The Google Location History (GLH) can be downloaded from your Google account under https://takeout.google.com/settings/takeout. The data provided by Google for download is a .json file and can be loaded using the jsonlite package. Loading this file into R might take a few minutes. It depends on how many location points Google had saved about you.
The packages used to generate this report are:
* jsonlite
* dplyr
* ggplot2
* pander
* lubridate
* leaflet
* leaflet.extras
* scales
* kableExtra
* knitr
First, we need to load the JSON file into R and create a dataframe. The data is stored under the attribute locations.
datos <- fromJSON("Location HistoryLast.json")

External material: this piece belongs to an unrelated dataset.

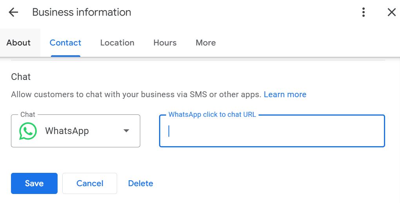Close the Business information panel
400x203 pixels.
click(x=392, y=12)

class(datos);attributes(datos);class(datos$locations)
## [1] "list"
## $names
## [1] "locations"
## [1] "data.frame"
# extract location dataframe
df <- datos$locations
Let’s get a glimpse of the data before start its cleaning. There are 1887207 observations and 9 variables. In table 1, we can observe the number of missing values in each of the variables.
glimpse(df);
## Observations: 1,887,207
## Variables: 9
## $ timestampMs <chr> "1307998861249", "1307998872287", "1307998876320",...

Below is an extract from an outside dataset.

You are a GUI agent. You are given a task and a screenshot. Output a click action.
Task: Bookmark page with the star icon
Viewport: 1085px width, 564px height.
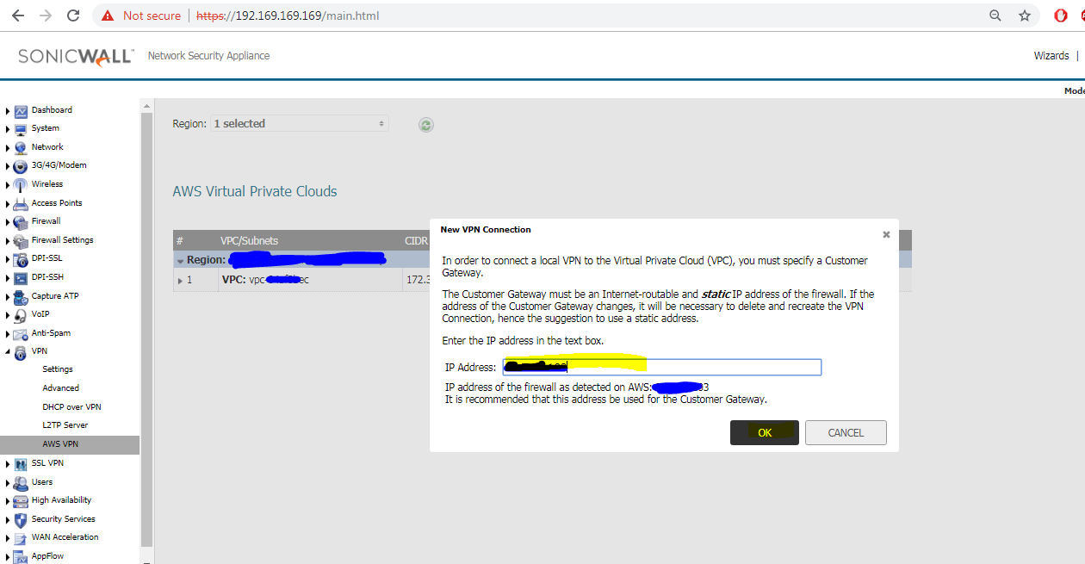[1024, 15]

## $ latitudeE7 <int> 403240840, 403242250, 403245230, 403240310, 403240...
## $ longitudeE7 <int> -37778120, -37776070, -37778520, -37775600, -37775...
## $ accuracy <int> 232, 93, 46, 34, 22, 22, 22, 25, 2, 2, 2, 2, 2, 2,...
## $ activity <list> [NULL, NULL, NULL, NULL, NULL, NULL, NULL, NULL, ...
## $ velocity <int> NA, NA, NA, NA, NA, NA, NA, NA, NA, NA, NA, NA, NA...
## $ altitude <int> NA, NA, NA, NA, NA, NA, NA, NA, NA, NA, NA, NA, NA...
## $ heading <int> NA, NA, NA, NA, NA, NA, NA, NA, NA, NA, NA, NA, NA...
## $ verticalAccuracy <int> NA, NA, NA, NA, NA, NA, NA, NA, NA, NA, NA, NA, NA...
y = t(t(sapply(df,function(NAs)(sum(is.na(NAs))))))
colnames(y)<-c("NAs")
kable(y,caption="Table 1. Number of NA") %>% kable_styling(bootstrap_options = c("striped", "hover", "condensed", "responsive"), full_width = F )
| NAs | |
|---|---|
| timestampMs | 0 |
| latitudeE7 | 0 |
| longitudeE7 | 0 |
| accuracy | 3 |
| activity | 0 |
| velocity | 1811521 |
| altitude | 1539197 |
| heading | 1835180 |
| verticalAccuracy | 1543999 |
In table 2 and 3, we show the possible meaning of the attributes present in the Google Location History.
Table 2.
| Attribute | Meaning |
|---|---|
| timeStampMs | timestamp in milliseconds when the observation was recorded |
| latitudeE7 | Latitude of the observation as integer |
| longitudeE7 | Longitude of the observation as integer |
| accuracy | Google’s estimate of how accurate the data is |
| activity | List of activities (Table 3) |
| velocity | This could refer to the speed of the device at capture time |
| altitude | Altitude of the observation |
| heading | Direction the device is traveling |
| verticalAccuracy | This could refer to the accuracy of the vertical location of the device |
Table 3. Activity
| Attribute | Meaning |
|---|---|
| activity.type | It could refer to multiple values. It seems that Google infers what the user is potentially doing. There are many possible values |
| activity.confidence | Google assigns a confidence value for the activity type guessed |
| activity.timestampMs | Timestamp in milliseconds for the recorded activity |
Next, we transform some of the data in a more readable form, and extract some information from the timestamps recorded by Google.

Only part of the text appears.